I remember, I’m no ordinary girl. Normally people would seek the superficial validations of perfect strangers or fill up on society’s overt propaganda. Breathing it in like a life raft delivering them from any glimmer of unhappiness. A transitory solution. If they are lucky they have someone who knows them deeply to confide in. If they don’t, they drift.

I’m no ordinary girl. I run free like the luminescence floating from a silver wolf sprinting, like shavings falling from a star. I am like dark matter taking any of several forms, finding myself, reinventing over and over. I am energy not yet aware how I will affect the expansion of the universe.
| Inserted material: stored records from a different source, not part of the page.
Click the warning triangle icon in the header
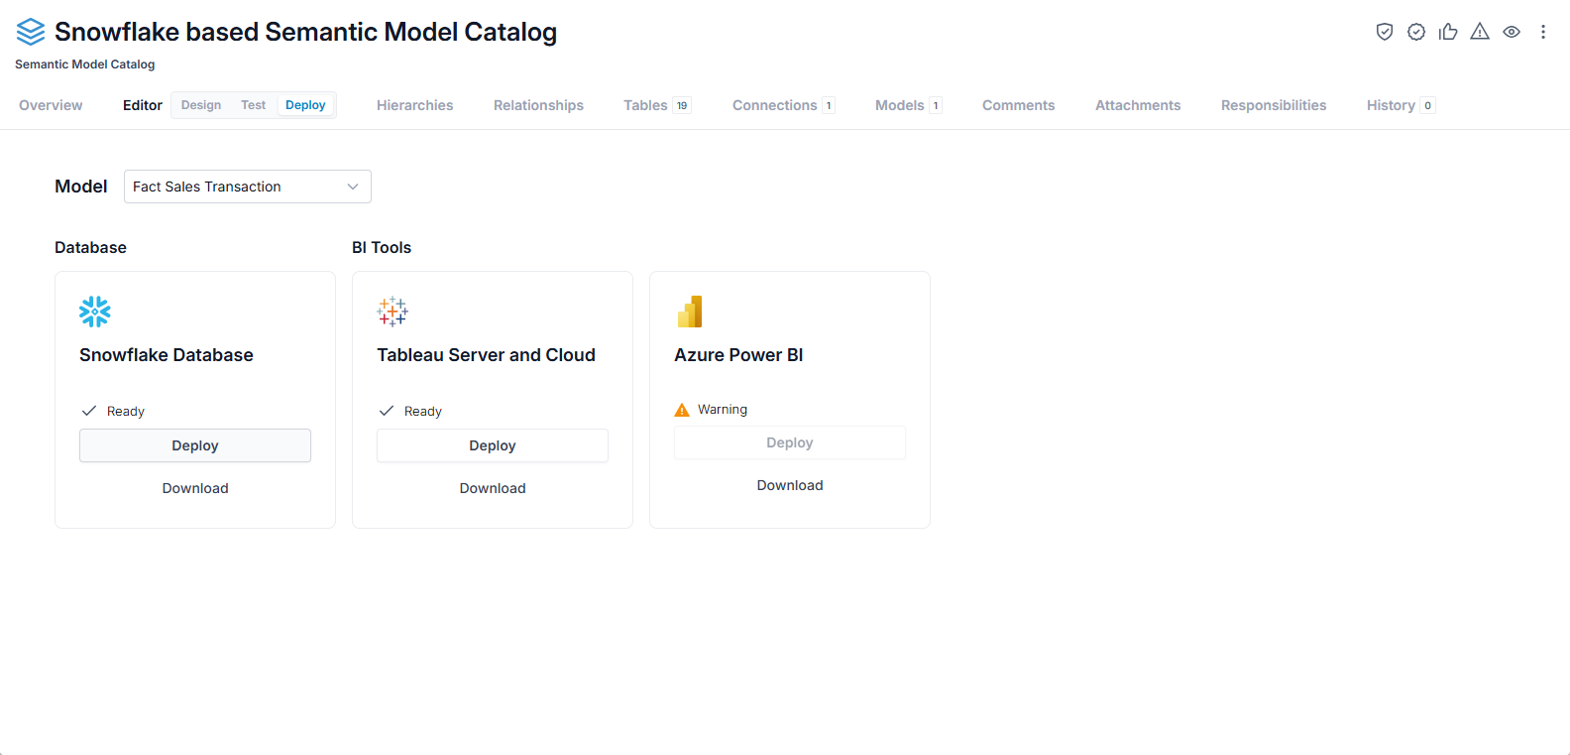This screenshot has width=1570, height=755. 1480,32
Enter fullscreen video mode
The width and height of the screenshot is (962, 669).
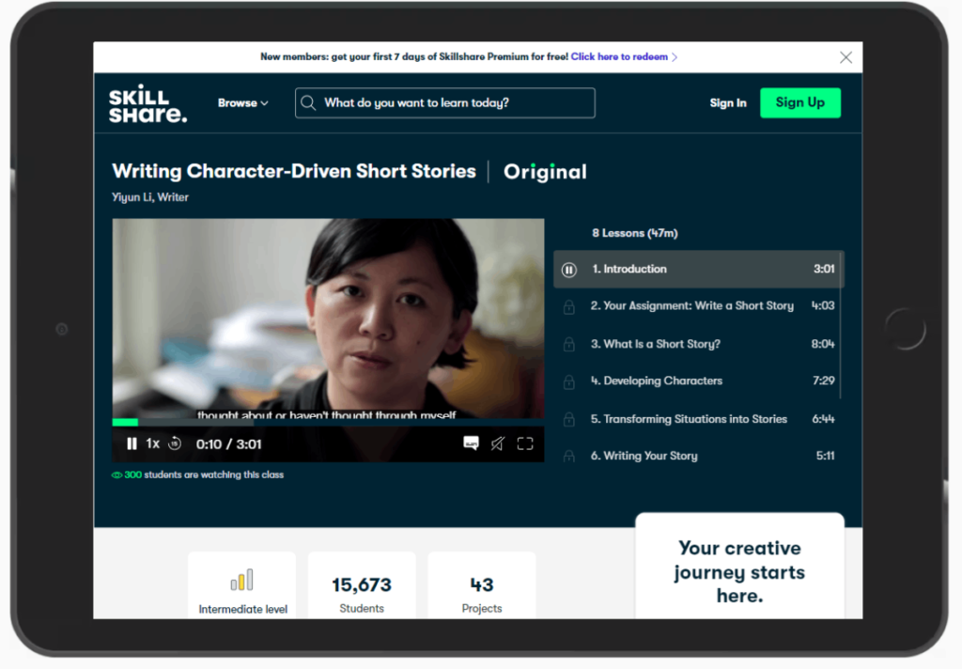coord(525,443)
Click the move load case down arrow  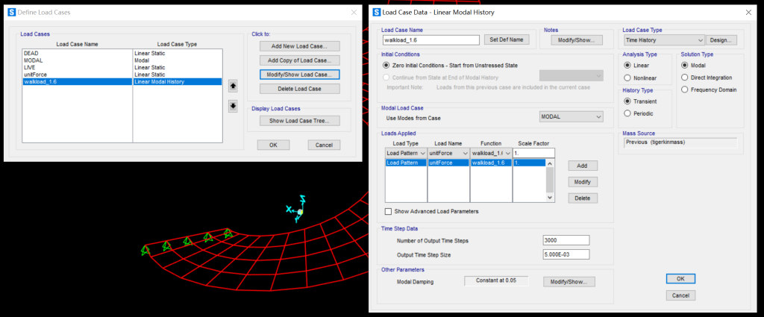[233, 106]
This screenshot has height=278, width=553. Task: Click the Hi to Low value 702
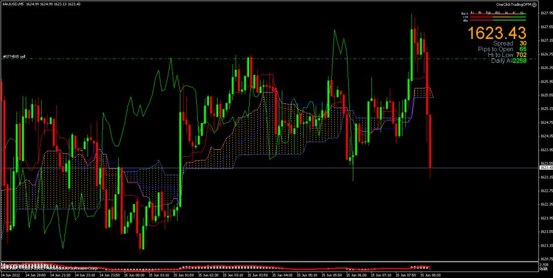[522, 55]
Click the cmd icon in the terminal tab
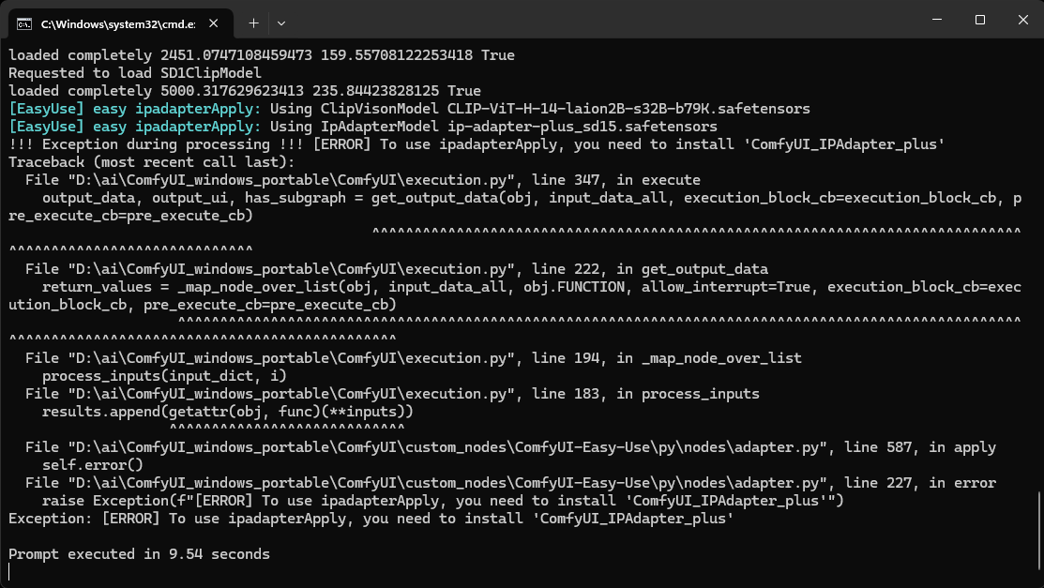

I don’t want to be ordinary. I don’t want to suck on delicious old wife’s tales deceiving me of who I am, I want to taste the astringent truth of realities both yours and mine. This year has taught us that.

Our lives may have splintered into new variations, some stronger, and others asking us for more. In a year without travel and a renewed focus on self-discovery and creating a new connection, we listen. We become less ordinary.

I believe in myself. I am not ordinary, and neither are you.